Correspondent across Political and Geographical Lines

She corresponded with Lincoln’s Secretaries of War, Navy and Attorney General Edward Bates while continuing to trade letters with Jefferson Davis and key Southern Senators, using her keen writing style to gather information from parties on all sides. While Lincoln is remembered for his appreciation of beautiful women, he didn’t include women in his political campaigns, but could have worked through an intermediary. The trunks said to contain the correspondence between Carroll and Lincoln have never been located, possibly lost in travel, a fire, taken by a political opponent, or only imagined, but this last is unlikely from the support Carroll received from those close to Lincoln.

It is more likely the term “My Dear Lady” came from Secretary of War Stanton. He is quoted when the question of her payment arose after the war: “Her whole course was the most remarkable in the war; she found herself, got no pay, and did the great work that made others famous.”

Carroll’s insider view came about because she made it her business to know the thoughts of others. Anna wasn’t above using female wiles and intuition. She determined the strength of the Southern resolve long before others in the North by listening to the conversations of male political leaders “who talked off guard in her presence when they’d had a bit too much (wine or bourbon) and were stirred in their vanity by the absorbed attention of a lady.”

Carroll had a knack for developing friendships and maintaining them even with former beau, whose proposals she’d rejected, like James Buchanan, who remained a bachelor for the remainder of his life.

Her pamphlets and other writing supported her financially. She used her own credit and slim reserves from November 1860 to September 1861 to pay for a room in the Washington Hotel, near the White House, and a maid and a manservant to assist with her weekly salons. There leading ‘traitors” attended along with Unionists, which helped her gain inside knowledge that she passed on to the President or Stanton and cabinets on both sides of the divide, which might have made her a spy. She remained an ardent Unionist.

——————

- [Task item A]:
Answer these questions using the passage on Anna Carroll.
(i) Who is named as the more likely source of the term "My Dear Lady"?
(ii) Which former beau, whose proposal she rejected, stayed a bachelor for the rest of his life?
(iii) Where did she pay for a room from November 1860 to September 1861?
- [Task item B]:
Write the next paragraph of the passage on Anna Carroll, picking up right after its final sentence.

- [The data]:
——————

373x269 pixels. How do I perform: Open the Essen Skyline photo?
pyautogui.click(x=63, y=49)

——————

- [Final answer A]:
(i) Secretary of War Stanton.
(ii) James Buchanan.
(iii) In the Washington Hotel, near the White House.

- [Final answer B]:
Her correspondence with her other acquaintances, who she’d met through her father, included Mississippi Governor Quitman, who wrote her a letter in 1850 that urged Southerners to secretly organize for a coup to take them out of the union and “set a fiery cross throughout the land and send ever gallant son of Mississippi to the rescue.” The flaming cross gained a fearful meaning long before it was taken up as a scourge of racial hatred by the Ku Klux Klan.

Miss Carroll’s associates claimed that she, not General U.S. Grant, devised the Tennessee-Cumberland campaign, was eventually confirmed by every Congressional committee that reviewed it years later in 1876 when President Grant was a lame duck.

Then the whole question of Miss Carroll’s role in the war was subjected to an in-depth examination by the House Committee on Military Affairs and printed by Order of Congress. She received the title Major General of the Armies of the Republic, but no funds were attached to the title. Samuel T. Williams, editor of The Congressional Globe, which was The Congressional Record of that time, said, “No woman not born to sovereign sway has ever done so much to avert the threatened ruin of her country.”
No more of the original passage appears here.